Exercise description:
Copy the data word for word, starting at the line that contains "This screenshot has height=371, width=517." and going down to the very end. Leave the pictures out.

============================================================

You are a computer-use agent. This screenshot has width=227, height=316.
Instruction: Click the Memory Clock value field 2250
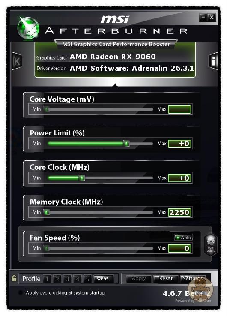pyautogui.click(x=179, y=212)
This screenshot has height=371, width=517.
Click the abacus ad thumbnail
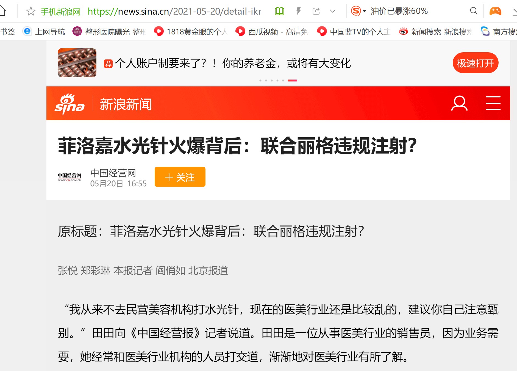tap(77, 63)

============================================================

Exercise solution:
This screenshot has height=371, width=517.
Click the abacus ad thumbnail
tap(77, 63)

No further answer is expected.